Professor Mouritsen and his colleague Professor Peter Hore, from the Department of Chemistry at the University of Oxford, UK, headed the scientific study.

Their work received funding from a range of sources, including the European Research Council, the US Air Force, Deutsche Forschungsgemeinschaft (DFG) and the Lundbeck Foundation.
One of the researchers involved in the study is Ilia Solov’yov, a 2014 Lundbeck Foundation Fellow. Today, he is professor of physics at the university in Oldenburg.

DNA analyses provided the answers

To elucidate CRY4 – the protein in the robin’s retina which the researchers presumed to be the key to understanding the bird’s creative use of the Earth’s magnetic field for navigation – it was necessary to obtain a certain amount of the protein. And this is not something you “just do”.

However, because by now they had deduced the sequence of the bird’s DNA that produces CRY4, the researchers were able to insert this code into bacteria and subsequently mass-produce the protein.

The protein samples were sent to the University of Oxford, where they studied the 527 amino acids that make up CRY4.

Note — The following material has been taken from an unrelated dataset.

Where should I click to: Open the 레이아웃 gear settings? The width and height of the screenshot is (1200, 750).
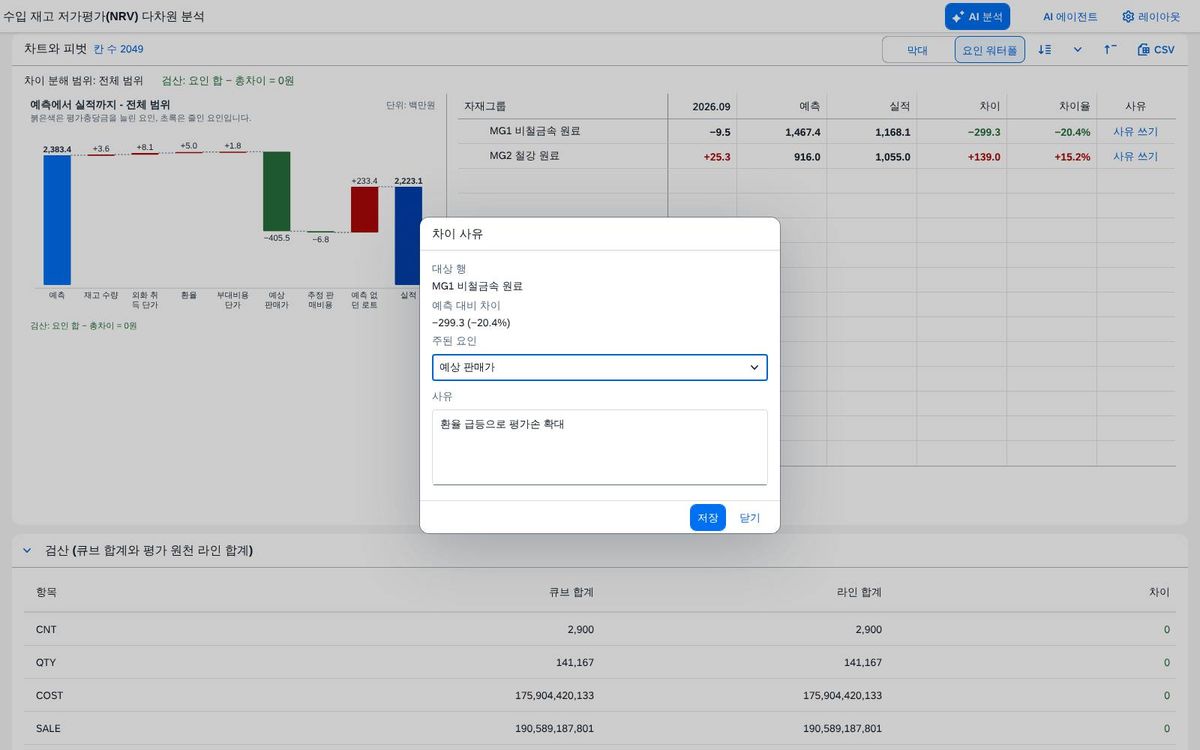pyautogui.click(x=1150, y=17)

Quantum mechanical calculations showed that four of these 527 amino acids, acting together with a vitamin molecule, are presumably behind the potential magnetic properties associated with the protein in the robin’s retina.

And this hypothesis, partly based on Ilia Solov’yov’s calculations, proved to hold water when it was tested in the lab.

When the four amino acids and the vitamin molecule were exposed to light, so-called radical pairs were formed, consisting of two unpaired electrons. These radical pairs were then subjected to a magnetic field.

‘In our opinion, these results are extremely important, because they show for the first time that a molecule in the visual system of a migratory bird is sensitive to a magnetic field,’ says Professor Mouritsen.

The hypothesis is, therefore, that the same thing happens in the eye of a robin and other night-migratory birds – and that this helps them find their way.

‘But we won’t be able to say this with 100% certainty before we’ve tested the hypothesis on the eye of one of these migratory birds. The problem is how to perform such an experiment. And we haven’t yet worked this out,’ Professor Mouritsen explains.

If it can be proven that the response seen in the laboratory mirrors what happens in the eye of a night-migratory bird, it could have implications for the development of the next generation of supercomputers – so-called quantum computers, designed to handle huge volumes of data.

If so, we will have access to vital information about a quantum mechanism that enables animals to register extremely weak signals in their surroundings.
These signals are up to one million times weaker than the weakest signals animals have thus far been thought to be able to sense.